After final negotiations last night, the Governor and legislative leadership voted on and approved a $7.545 billion bond. The ongoing severe drought in California underscores the need to invest in innovative, long-term solutions to California’s water future. CalTrout believes the Water Bond of 2014 provides the right balance of investment to facilitate sustainable water management in California. Here are some highlights…
- $1.495 billion—Protecting Rivers, Lakes, Streams, Coastal Waters and Watersheds
The Water Bond will support priority on-the-ground watershed restoration work, with funding distributed in a way that will ensure an equitable investment of these funds across the state, from our coastal wetlands to our inland rivers, lakes and streams. Funding will go to existing conservancies and for the first time ever the Department of Fish and Wildlife will receive allocated funding. It provides funding for the state’s obligation for Klamath dam removal ($250 million), fish passage, addressing impacts of climate change, watershed restoration projects, land acquisition and instream flow enhancements (acquisition of water rights).

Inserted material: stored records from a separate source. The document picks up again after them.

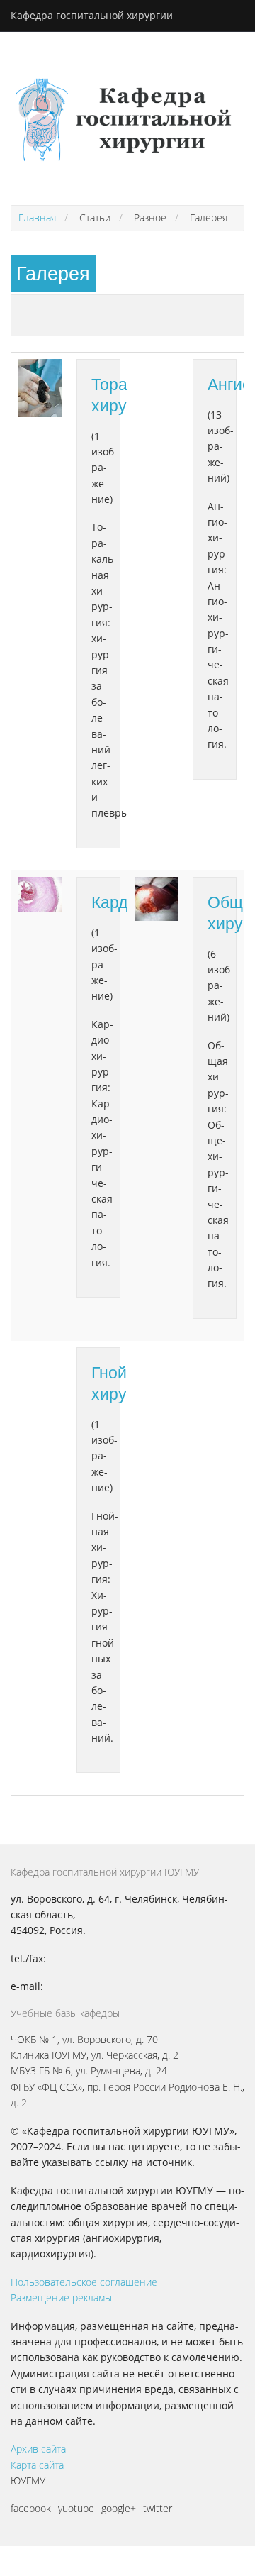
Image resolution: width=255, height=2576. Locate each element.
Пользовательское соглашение (84, 2282)
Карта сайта (37, 2465)
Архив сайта (38, 2448)
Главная (37, 217)
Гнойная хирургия (125, 1382)
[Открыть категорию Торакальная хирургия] (40, 388)
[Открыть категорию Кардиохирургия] (40, 894)
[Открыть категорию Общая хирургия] (156, 899)
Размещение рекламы (61, 2297)
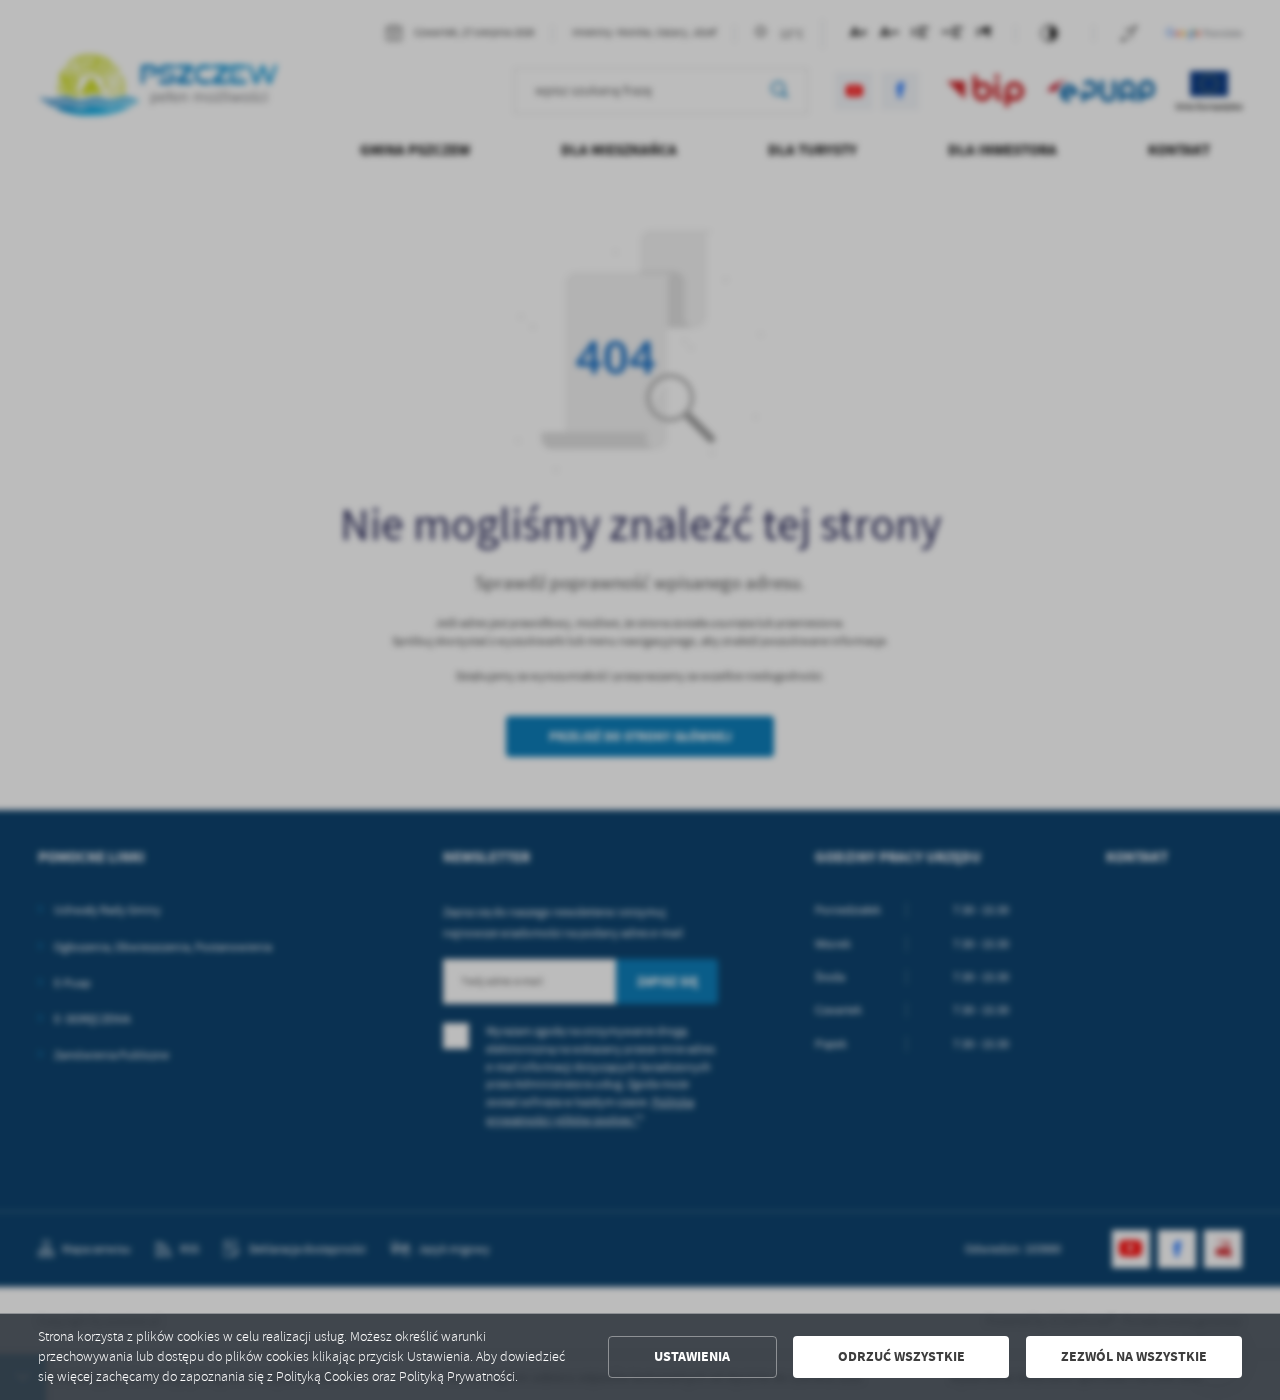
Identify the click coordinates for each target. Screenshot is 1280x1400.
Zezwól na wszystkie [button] (1134, 1356)
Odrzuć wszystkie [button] (901, 1356)
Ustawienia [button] (692, 1356)
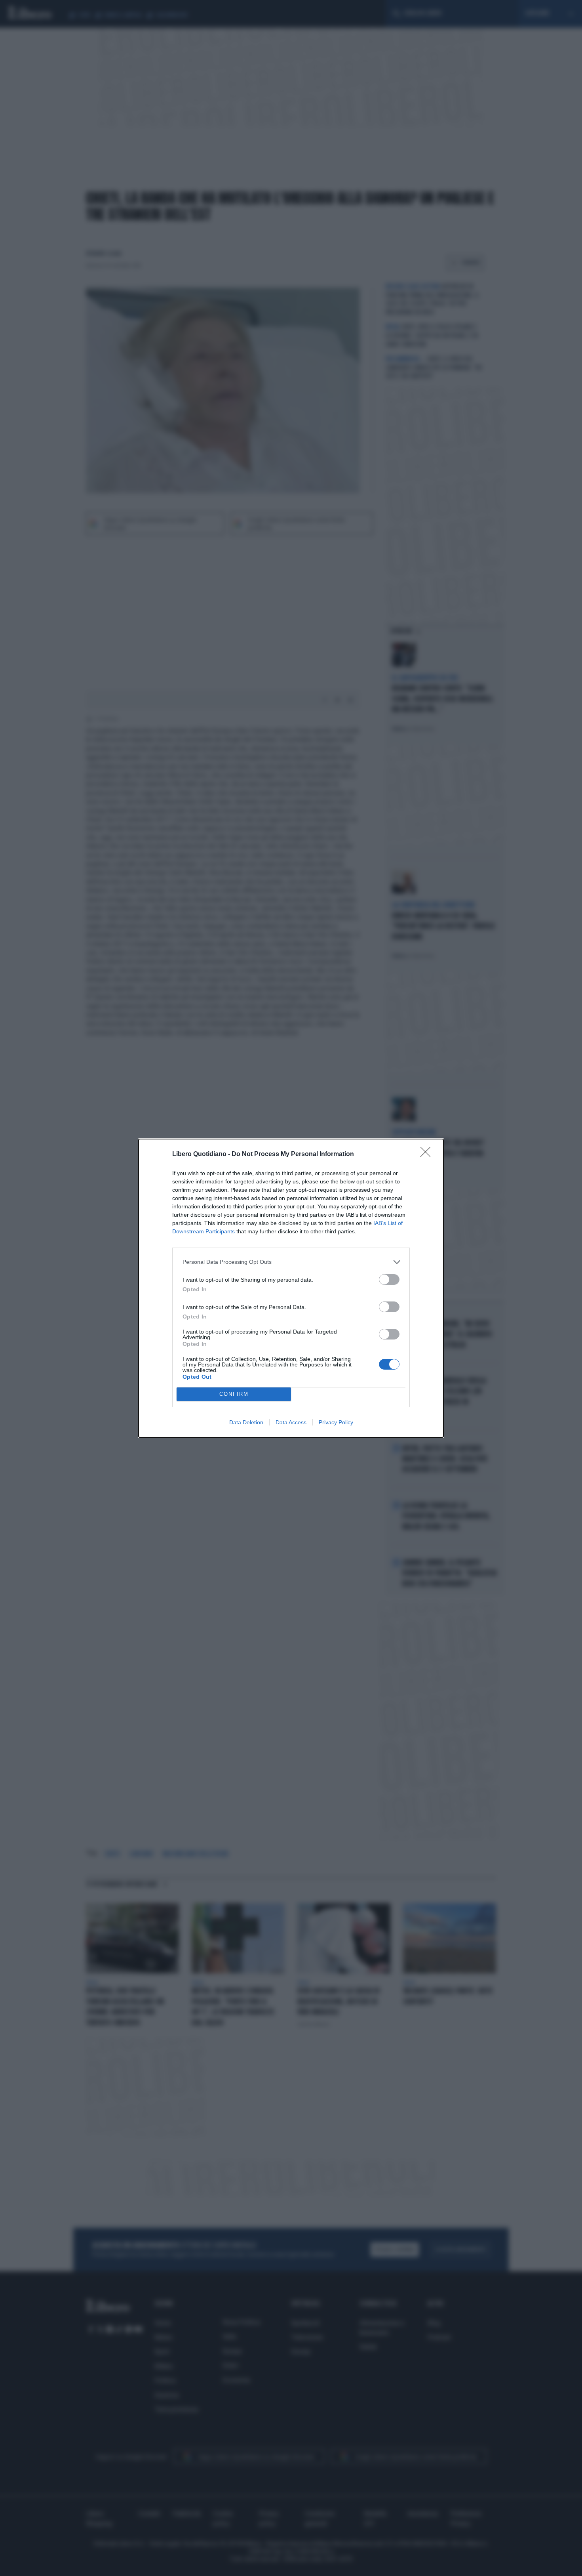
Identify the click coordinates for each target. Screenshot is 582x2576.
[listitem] (291, 1262)
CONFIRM (234, 1394)
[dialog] (291, 1288)
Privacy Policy (336, 1422)
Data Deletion (246, 1422)
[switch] (389, 1279)
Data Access (291, 1422)
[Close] (428, 1154)
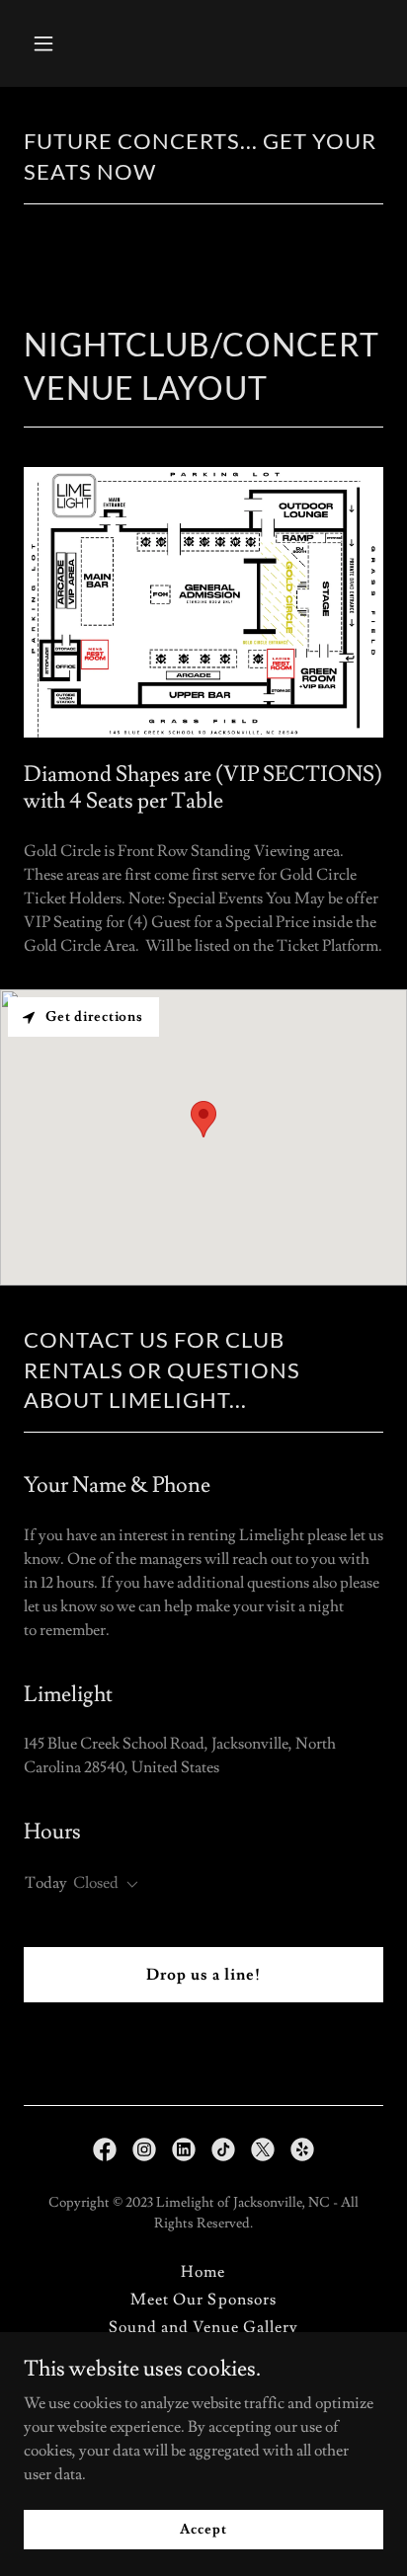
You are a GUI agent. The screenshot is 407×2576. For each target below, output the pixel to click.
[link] (104, 2149)
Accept (203, 2528)
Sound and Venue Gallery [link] (203, 2327)
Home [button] (203, 2272)
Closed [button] (96, 1883)
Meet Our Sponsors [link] (203, 2299)
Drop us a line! (203, 1975)
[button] (51, 43)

- $810 million—Regional Water Security, Climate, and Drought Preparedness
Integrated Regional Water Management (IRWM), including funding for water recycling, groundwater management, water supply and other projects. While CalTrout has had mixed success working within the IRWM framework, we recognize the value of this program, and support inclusion of significant funds for its continuation. CalTrout is actively involved in IRWM projects in the Eastern Sierra.
- $2.7 billion—Statewide water System Operational Improvement and Drought Preparedness
This is water storage which could potentially lead to new dams and was the sticking point for many Republicans. They wanted $3 billion for Los Voqueros Reservoir expansion, building Temperence Flat (on San Joaquin above Millerton Reservoir) and Sites Reservoir (off channel storage west of Colusa in Central Valley). To build any of these surface storage project would also require a substantial user (water districts, irrigations districts) pay match.
The Water Storage provision remains the most controversial for CalTrout. We remain concerned about how and where water storage dollars will be appropriated. We understand priorities for where to spend these dollars are on two projects—an expansion of Los Vaqueros Reservoir in the East Bay and newly constructed Sites Reservoir, an off channel reservoir west of I-5 in the Sacramento Valley. The other project that gets mentioned is Temperance Flat, a new dam just above Millerton Reservoir (Friant Dam) on the San Joaquin.
These funds can also be used for groundwater storage, conjunctive use and reservoir re-operations—important points we lobbied for. Groundwater storage has huge potential and needed to part of this mix.
- $725 million—Water Recycling
This section was very important to Southern California legislators—storm water runoff, salt water intrusion mitigation, etc.
- $900 million—Groundwater Sustainability
Another important section that provides funding to implement groundwater reform legislation we are actively supporting. Groundwater treatment, storage and sustainable management. Conjunctive use of surface and groundwater supplies is critical to preparing for future droughts in California. The Water Bond is coordinated with pending groundwater management reform legislation.
- $520 million—Clean, Safe and Reliable Drinking Water
- $395 million—Flood Management
We worked hard on this section to make it not just about levees. We secured language that calls for projects to be multi-benefit projects—public safety and river healthy. This ties into our work at Knagg’s Ranch and provides potential funding for future floodplain projects.
During drought times we need to find collaborative solutions that work for people and fish. Trout, steelhead and salmon are important indicators of watershed health and are important drivers of many rural and coastal economies. Work done to improve the status of these species directly benefits safe drinking water supplies, water quality, and the economic health of all Californians. We believe this water bond is a step in that direction.